- Born: Khana, Rivers State
- Occupations: An academic; politician;
- Known for: Rivers State Commissioner for Environment Toxicology and Pharmacology
- Notable work: SEARCHING THE SOUL OF THE ENVIRONMENT, WHO DARE? TERRITORIANS OR SUBDUERS?

= Roseline Konya =

Roseline Sonayee Konya is a Nigerian academic and a politician from Khana, Rivers State. She is a professor of Toxicology and Pharmacology at the University of Port Harcourt. She served as Commissioner for Environment in the cabinet of Governor Peter Odili and was re-appointed to the same office in the cabinet of Governor Ezenwo Nyesom Wike. She was also the Chairman of Civil Service Commission in 1997.

== Background and education ==

Nigerian academic

Born in Buan, Khana Local Government Area of Rivers State, Nigeria. Professor Konya attended St Arthur's Anglican Primary School, Buan from there she moved on to Mercy Secondary School, Okigwe (in present-day Imo State, Nigeria) for her secondary education. This was however disrupted by the Nigerian Civil War, which began in late 1967. In 1968, while the war was still raging, she got enrolled into Holy Rosary Secondary School, Port Harcourt where she continued her secondary school education until 1969. From 1970 to 1971, she pursued studies for her A-level in St. Anne's School, Ibadan, from where she proceeded to The Council for National Academic Awards (CNAA), UK, where she obtained her B.Sc. in Science in 1976 and 1977 obtained a master's degree from Loughborough University. In 1984, Konya rounded off her Doctorate Degree program in Brunel University, London.

== Career ==
Konya began her career as an Assistant Lecturer at the University of Port Harcourt in 1979, after which she moved on to Brunel University, U.K where she obtained her Ph.D. She returned to Nigeria in 1984 and continued as a lecturer at the University of Port Harcourt. Before being appointed as the Rivers State Commissioner for Environment, she held several positions and these include:

- Chairman, Protocol Subcommittee of Convocation Committee (1990)
- Director, Delta Rubber Company (1991–1993)
- Commissioner, Civil Service Commission (1993–1996)
- Chairman, Civil Service Commission (1997–1999)
- HOD, Animal and Environmental Biology Department (2001–2003)
- Member, Academic Advisory Board, Institute of Petroleum Studies (IPS)
- Dean, School of Graduate Studies
- Pioneer Provost, School of Graduate Studies
In the year 2003, Konya got promoted to the position of Professor of Animal and Environmental Biology.

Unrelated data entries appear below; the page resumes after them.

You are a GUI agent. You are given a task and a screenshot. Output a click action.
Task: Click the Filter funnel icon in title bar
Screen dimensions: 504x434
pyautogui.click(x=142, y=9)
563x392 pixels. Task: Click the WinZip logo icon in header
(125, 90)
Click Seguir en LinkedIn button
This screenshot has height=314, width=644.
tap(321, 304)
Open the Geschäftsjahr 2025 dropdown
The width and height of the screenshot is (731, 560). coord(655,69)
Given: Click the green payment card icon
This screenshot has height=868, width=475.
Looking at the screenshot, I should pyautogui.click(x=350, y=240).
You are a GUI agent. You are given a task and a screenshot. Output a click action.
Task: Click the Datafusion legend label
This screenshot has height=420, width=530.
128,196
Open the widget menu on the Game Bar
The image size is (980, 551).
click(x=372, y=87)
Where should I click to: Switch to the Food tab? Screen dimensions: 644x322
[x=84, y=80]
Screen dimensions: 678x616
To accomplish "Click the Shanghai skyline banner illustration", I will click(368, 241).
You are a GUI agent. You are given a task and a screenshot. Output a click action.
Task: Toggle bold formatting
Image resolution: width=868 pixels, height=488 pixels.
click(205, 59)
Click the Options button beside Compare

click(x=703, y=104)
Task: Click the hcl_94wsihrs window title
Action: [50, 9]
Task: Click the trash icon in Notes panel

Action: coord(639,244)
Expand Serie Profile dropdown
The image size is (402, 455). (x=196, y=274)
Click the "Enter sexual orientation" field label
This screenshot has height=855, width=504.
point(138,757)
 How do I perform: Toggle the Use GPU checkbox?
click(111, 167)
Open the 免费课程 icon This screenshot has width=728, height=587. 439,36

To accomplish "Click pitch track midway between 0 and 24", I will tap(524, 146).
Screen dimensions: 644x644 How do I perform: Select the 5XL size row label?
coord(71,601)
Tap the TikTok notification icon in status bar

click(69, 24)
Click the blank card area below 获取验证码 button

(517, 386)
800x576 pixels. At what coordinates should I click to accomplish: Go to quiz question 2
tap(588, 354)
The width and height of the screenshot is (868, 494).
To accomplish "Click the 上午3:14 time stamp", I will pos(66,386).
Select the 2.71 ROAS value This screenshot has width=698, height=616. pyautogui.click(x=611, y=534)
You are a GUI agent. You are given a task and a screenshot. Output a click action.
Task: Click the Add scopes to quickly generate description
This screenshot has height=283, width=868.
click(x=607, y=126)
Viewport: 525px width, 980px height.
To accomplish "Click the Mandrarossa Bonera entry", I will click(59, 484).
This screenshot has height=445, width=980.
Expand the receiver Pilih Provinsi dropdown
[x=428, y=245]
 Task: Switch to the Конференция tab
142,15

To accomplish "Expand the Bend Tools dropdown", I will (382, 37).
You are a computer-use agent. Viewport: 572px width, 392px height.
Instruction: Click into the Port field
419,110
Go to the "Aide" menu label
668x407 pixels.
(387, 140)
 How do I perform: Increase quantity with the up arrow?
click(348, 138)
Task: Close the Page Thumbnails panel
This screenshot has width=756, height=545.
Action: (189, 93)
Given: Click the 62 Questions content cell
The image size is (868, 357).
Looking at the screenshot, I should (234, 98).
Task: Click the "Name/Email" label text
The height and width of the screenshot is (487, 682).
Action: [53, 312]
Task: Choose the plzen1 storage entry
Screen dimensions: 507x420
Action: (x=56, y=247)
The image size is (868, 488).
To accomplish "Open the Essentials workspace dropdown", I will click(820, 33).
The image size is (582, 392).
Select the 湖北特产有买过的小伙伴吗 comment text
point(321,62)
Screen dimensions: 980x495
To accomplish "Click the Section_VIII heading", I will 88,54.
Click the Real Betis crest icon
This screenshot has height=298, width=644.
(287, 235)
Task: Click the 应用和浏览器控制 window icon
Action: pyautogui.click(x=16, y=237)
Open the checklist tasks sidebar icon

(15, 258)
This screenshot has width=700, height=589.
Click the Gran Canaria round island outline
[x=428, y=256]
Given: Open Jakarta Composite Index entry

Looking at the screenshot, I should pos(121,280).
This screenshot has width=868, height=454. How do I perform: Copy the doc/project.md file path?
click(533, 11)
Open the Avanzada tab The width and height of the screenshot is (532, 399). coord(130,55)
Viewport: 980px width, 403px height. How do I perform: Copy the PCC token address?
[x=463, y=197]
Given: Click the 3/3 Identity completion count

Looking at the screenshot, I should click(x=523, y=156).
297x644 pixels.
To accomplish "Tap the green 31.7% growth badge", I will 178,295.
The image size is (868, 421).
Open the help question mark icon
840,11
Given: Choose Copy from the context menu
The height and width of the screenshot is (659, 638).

She is the chairman of, the Technical Committee for the implementation of the Recommendations of the Rivers State Government Report on Soot

== Awards ==

- The Distinguished Leadership Award in Environmental Technology by the British Society of Commerce in recognition of meritorious achievements and leadership prominence in 2004.
- She was cited in the WHO IS WHO for Excellence in Management Intelligence Special Merit Award in October, 2008
- Merit Award by Animal and Environmental Biology Students Association as Most Outstanding Lecturer - September, 2010
- Award by the Committee of Deans and Provosts of Post Graduate School (CDPGS) in Nigeria – December, 2012

== Personal life ==
Roseline Konya was married to the late Barido Konya, with whom she had three children.

She is the pioneer chairman of the Methodist Knights Council – Port Harcourt Archdiocese; and the first female Methodist Knight in Rivers and Bayelsa States.